### PROMPT:
Switch "image size" to "screen size" everywhere it appears in the rows below and leave everything else unchanged. Reproduce the rows without the pictures.

Stored dataset items:
--- Begin ---

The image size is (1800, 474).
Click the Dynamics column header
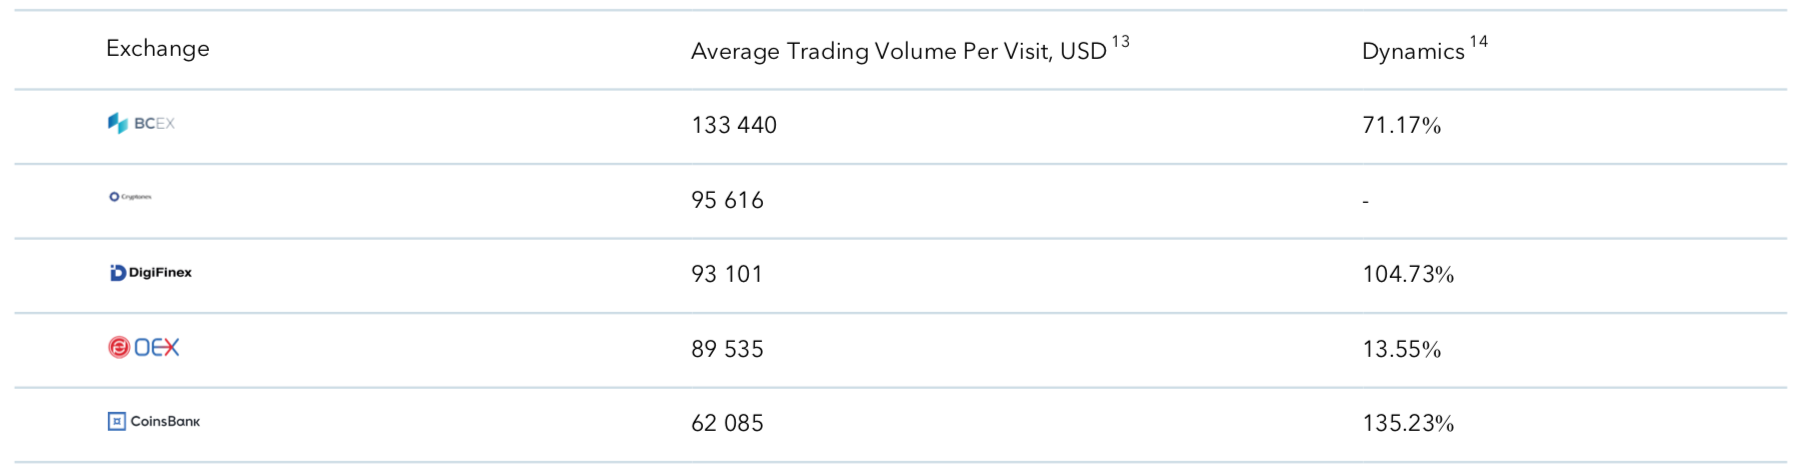(x=1412, y=51)
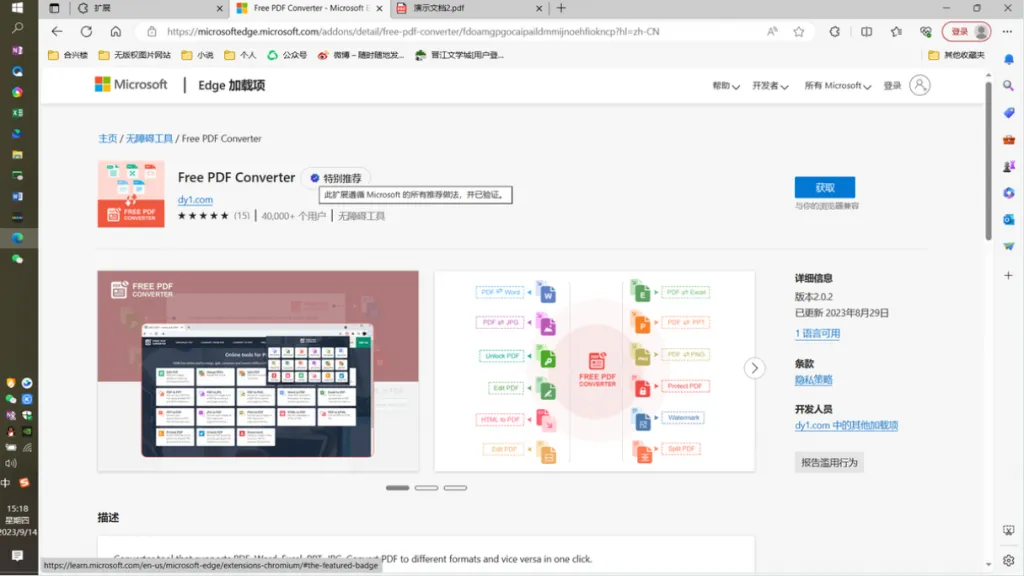Show next screenshot with carousel arrow
Image resolution: width=1024 pixels, height=576 pixels.
pyautogui.click(x=755, y=368)
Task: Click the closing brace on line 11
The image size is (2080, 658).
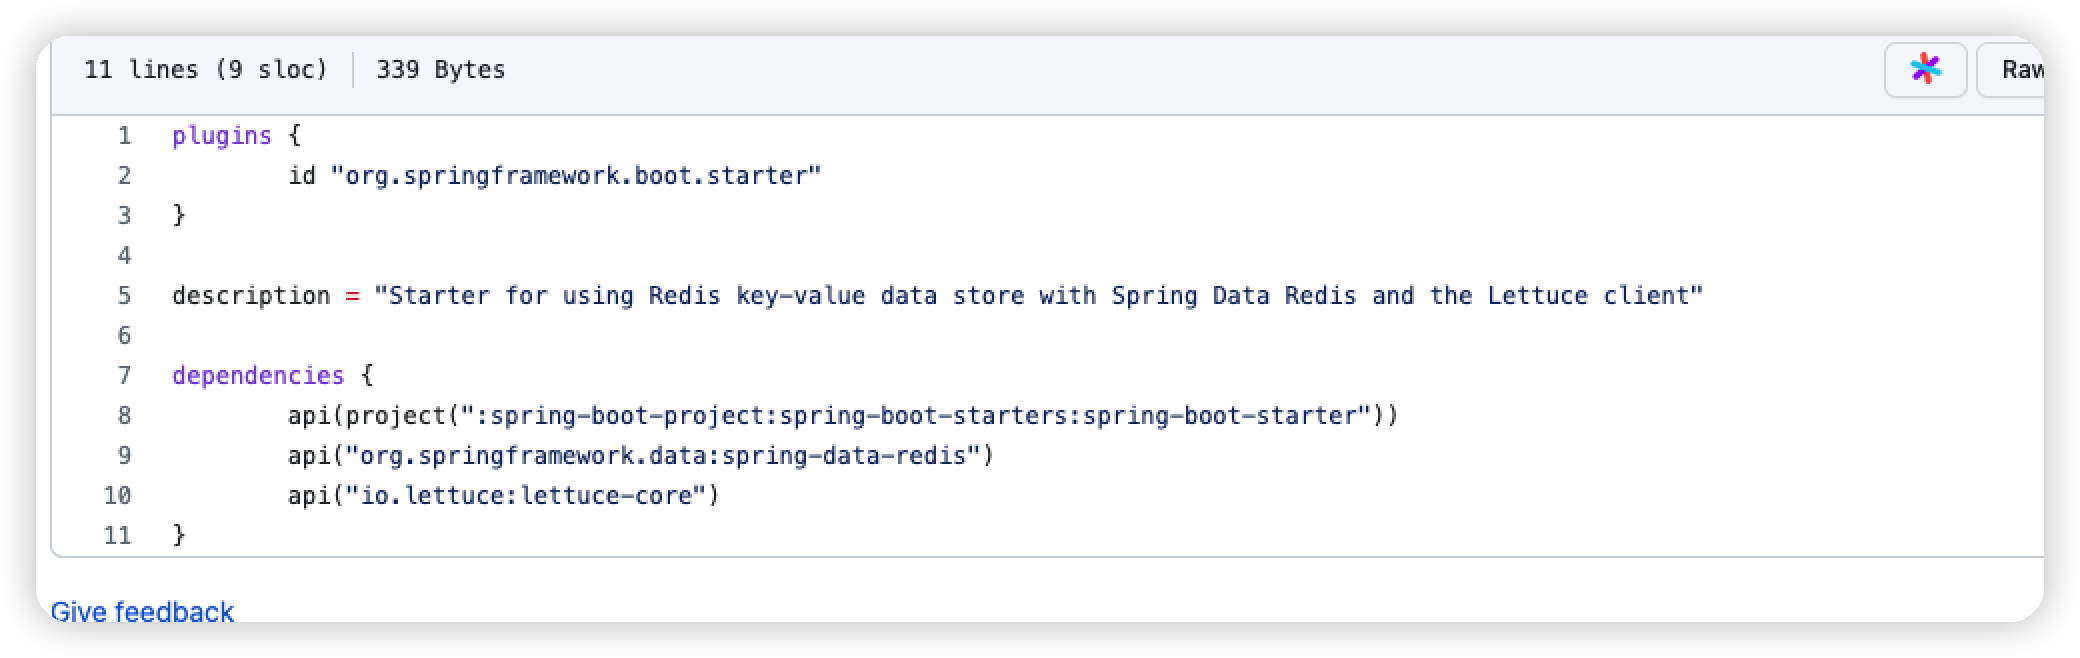Action: pos(180,535)
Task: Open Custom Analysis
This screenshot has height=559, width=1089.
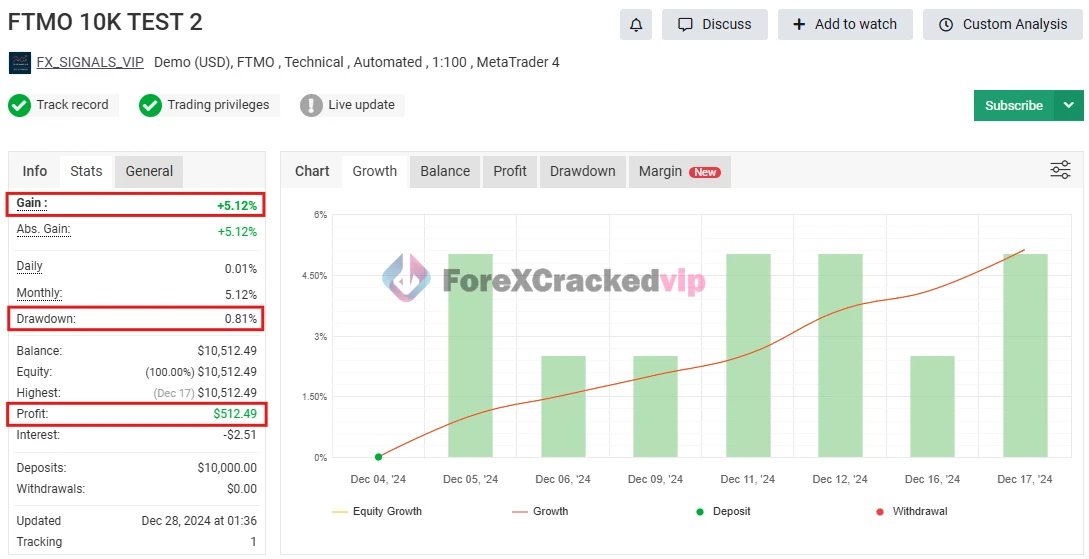Action: 1003,24
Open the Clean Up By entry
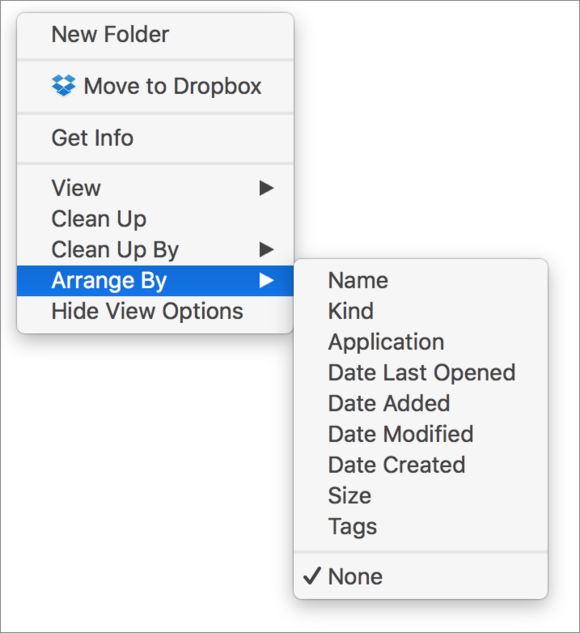Screen dimensions: 580x633 coord(155,249)
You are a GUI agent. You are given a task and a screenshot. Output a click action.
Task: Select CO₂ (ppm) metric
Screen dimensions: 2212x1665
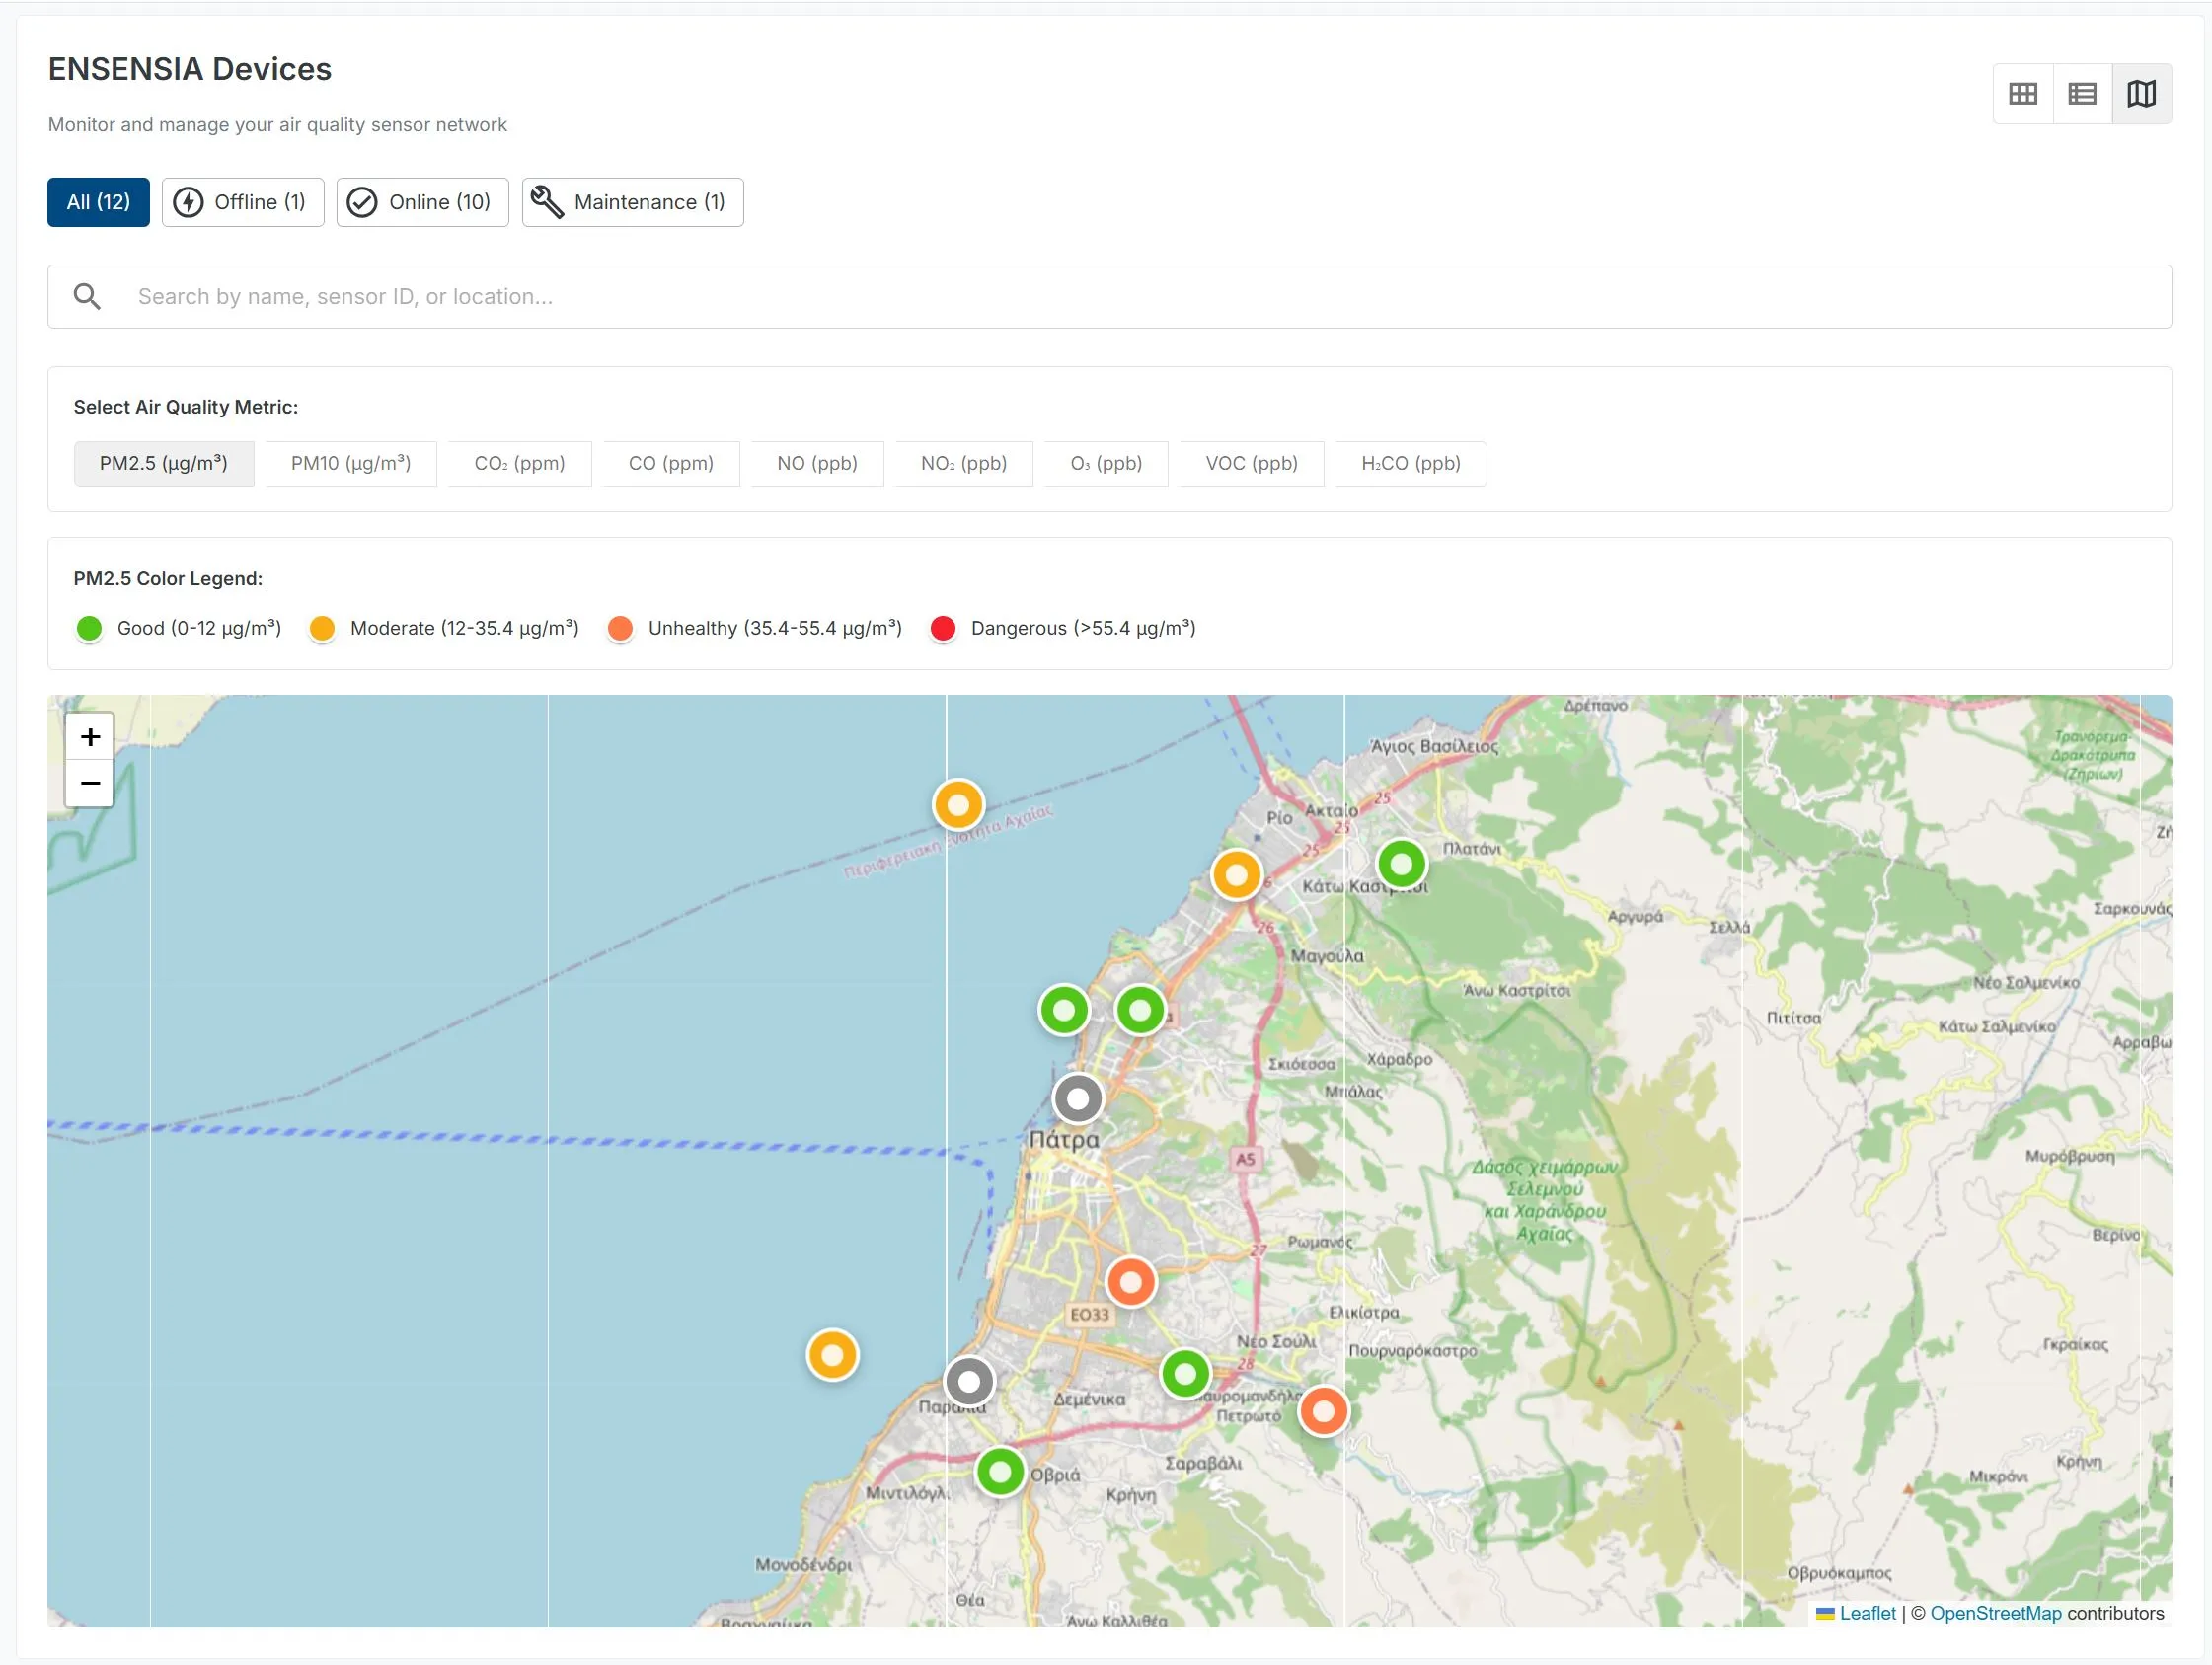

--- End ---

### WORKED ANSWER:
The screen size is (1800, 474).
Click the Dynamics column header
(x=1412, y=51)
Show next screenshot with carousel arrow
Image resolution: width=1024 pixels, height=576 pixels.
pyautogui.click(x=755, y=368)
Task: Click the closing brace on line 11
The screen size is (2080, 658).
Action: pos(180,535)
Task: Open Custom Analysis
This screenshot has height=559, width=1089.
Action: 1003,24
Open the Clean Up By entry
Screen dimensions: 580x633 coord(155,249)
You are a GUI agent. You are given a task and a screenshot. Output a click action.
Task: Select CO₂ (ppm) metric
Screen dimensions: 2212x1665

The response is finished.